During his opening remarks, Breckenridge recounted his experiences as a Marine.

“When I was a young Marine at Parris Island, I remember opening up the notebook of information I was given that contained all of the Marine Corps history, from the first commandant to where and how the Corps was made,” Breckenridge said. “There was nothing about African Americans.”

The Montford Point Marines will now get recognition at various installations across the Corps, said Breckenridge.

“The history of the Marine Corps is being rewritten so the young Marines that come into our Corps will understand what these special men stood for, and what they have contributed to history,” Breckenridge said.

“Despite being denied many basic rights, the Montford Point Marines committed to serve our country with selfless patriotism,” said Barack Obama, President of the United States. “They embodied the Marine Corps motto of Semper Fidelis, Always Faithful.

“These heroes paved the way for future generations of warriors, regardless of background, to serve in the finest military the world has ever known.”

That message was heavily conveyed through the duration of the program.

During the program, attendees sang ‘Lift Every Voice and Sing’, watched a presentation of the proposed Montford Point Marine Memorial and heard remarks from various speakers.

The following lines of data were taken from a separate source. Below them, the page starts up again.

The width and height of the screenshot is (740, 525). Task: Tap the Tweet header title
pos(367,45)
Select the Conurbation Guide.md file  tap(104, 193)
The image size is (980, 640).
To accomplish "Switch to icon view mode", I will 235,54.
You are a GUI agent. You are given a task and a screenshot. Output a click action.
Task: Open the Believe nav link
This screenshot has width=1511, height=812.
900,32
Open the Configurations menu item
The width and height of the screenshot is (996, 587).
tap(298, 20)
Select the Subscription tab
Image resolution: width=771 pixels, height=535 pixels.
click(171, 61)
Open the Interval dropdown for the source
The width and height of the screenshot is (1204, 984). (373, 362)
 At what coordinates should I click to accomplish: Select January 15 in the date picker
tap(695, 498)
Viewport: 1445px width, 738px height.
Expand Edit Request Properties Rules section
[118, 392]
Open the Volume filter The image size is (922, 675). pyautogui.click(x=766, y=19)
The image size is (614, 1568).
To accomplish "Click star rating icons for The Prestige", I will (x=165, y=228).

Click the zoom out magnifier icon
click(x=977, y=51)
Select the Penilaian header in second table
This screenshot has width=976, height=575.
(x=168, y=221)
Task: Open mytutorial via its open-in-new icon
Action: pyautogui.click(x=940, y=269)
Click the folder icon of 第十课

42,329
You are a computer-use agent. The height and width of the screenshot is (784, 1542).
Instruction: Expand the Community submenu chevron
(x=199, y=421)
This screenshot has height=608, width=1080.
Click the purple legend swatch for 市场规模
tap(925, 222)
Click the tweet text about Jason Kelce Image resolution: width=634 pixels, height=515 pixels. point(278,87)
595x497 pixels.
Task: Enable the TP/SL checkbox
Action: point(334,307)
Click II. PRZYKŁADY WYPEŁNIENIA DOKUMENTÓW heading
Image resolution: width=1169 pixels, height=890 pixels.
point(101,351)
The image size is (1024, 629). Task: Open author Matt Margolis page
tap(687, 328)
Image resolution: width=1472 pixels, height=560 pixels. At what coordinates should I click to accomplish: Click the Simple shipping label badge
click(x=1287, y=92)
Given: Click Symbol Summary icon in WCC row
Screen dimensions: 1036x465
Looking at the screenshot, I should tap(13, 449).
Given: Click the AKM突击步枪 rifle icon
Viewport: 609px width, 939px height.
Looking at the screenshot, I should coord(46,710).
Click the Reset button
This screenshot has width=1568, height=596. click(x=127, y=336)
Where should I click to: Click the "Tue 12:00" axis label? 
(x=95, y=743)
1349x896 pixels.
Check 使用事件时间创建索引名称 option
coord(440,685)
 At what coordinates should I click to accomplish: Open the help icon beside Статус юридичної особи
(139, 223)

Retired and active duty Marines from all over North Carolina were in attendance at the event.

“It is very inspiring to see all different kinds of Marines present here today,” said Eady.

“It’s phenomenal to see the members of the Order of the Purple Heart here supporting the cause with the purple heart emblem on their purple ties, alongside the Montford Point Marines Association members with an eagle, globe and anchor etched on their red ties,” he said.

It is important for everyone from the upper echelon to retirees and civilians to know the story of the Montford Point Marines, said Breckenridge.

“Every Marine — from private to general — will know the history of those men who crossed the threshold to fight not only the enemy they were soon to know overseas, but the enemy of racism and segregation in their own country,” said General John F. Amos, the 35th Commandant of the Marine Corps, during his remarks in an inspirational video played during the program.

“We must continue to champion the cause for the preservation of the legacy of the Montford Point Marines,” said Dr. James T. Averhart Jr., national president of MPMA.

“This is not just black history, or Marine Corps history. This is American history, and the world should know.”